Sunnyvale, tasked by the state with issuing building permits for nearly 12,000 new homes between next year and 2031, has a plan to help address that mandate by putting developments in Moffett Park, the city’s main office and research hub where residential development is prohibited.
The city published on Dec. 19 a draft of what’s known as the Moffett Park Specific Plan, a document that outlines land-use and development standards in the roughly 1,270-acre area in the northernmost portion of Sunnyvale between now and 2040. The plan has wide-ranging implications for Sunnyvale and the Bay Area in general, mainly because it calls for allowing between 16,000 and 20,000 new homes, 15 percent of which would be deed restricted as affordable. The housing would be developed in an area dotted with office and research campuses owned or leased by large employers such as Google, Amazon.com, Lockheed Martin and Juniper Networks.
The plan, accompanied by a separate draft environmental impact report also published online on Dec. 19, represents the next evolution of Moffett Park, which its 20th-century inhabitants mainly used for agricultural purposes and which the U.S. Navy partially used to support an airship base it built in 1933, comprising more than 1,000 acres spread across Sunnyvale and neighboring Mountain View. For decades Moffett Park was sparsely populated and considered a relatively remote part of the city, but that changed in the late 1950s, 60s and 70s with the creation of the Moffett Industrial Park and Lockheed Martin shifting its headquarters to the area from Southern California.
The area has since become Sunnyvale’s economic engine, home to dozens of tech companies and manufacturers and mostly built out with office and research campuses.

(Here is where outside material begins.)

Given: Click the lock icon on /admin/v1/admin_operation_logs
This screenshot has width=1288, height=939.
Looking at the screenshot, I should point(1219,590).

Currently, Moffett Park consists of about 18.5 million square feet of office, research and industrial space, restaurants and hotels, and institutional buildings including a fire station, a Veterans Affair research center and a community college, according to the draft environmental impact report. The city has approved the construction of an additional 3.4 million square feet there, meaning its total commercial development capacity is just under 22 million square feet. Six owner-users and developers — Google, Lockheed Martin, Juniper Networks, Jay Paul Company, Harvest Properties and the Navy — own a significant chunk of the park, the report said.
The last time Sunnyvale updated its Moffett Park specific plan was 2004, and since then, much of the area’s large swaths of developable land have been spoken for. Cognizant of this, the city is seeking to add about 10 million square feet of office, research and industrial capacity, split between six new districts created under the updated specific plan. By pairing that much new commercial space with up to 20,000 homes, the city envisions the area becoming a mix of what it calls “complete neighborhoods,” each oriented around a public open space and activity center and putting residents within a 15-minute walk or bike ride from their homes or workplaces.
The city is accepting comments on its specific plan’s draft environmental impact report through Feb. 10. Several city boards and commissions will hold public hearings from January through March in which they will review and discuss the plan and report. Assuming Sunnyvale’s Planning Commission recommends the City Council approve both documents, the latter body is expected to take them up for approval in late March or April, according to the city’s informational website.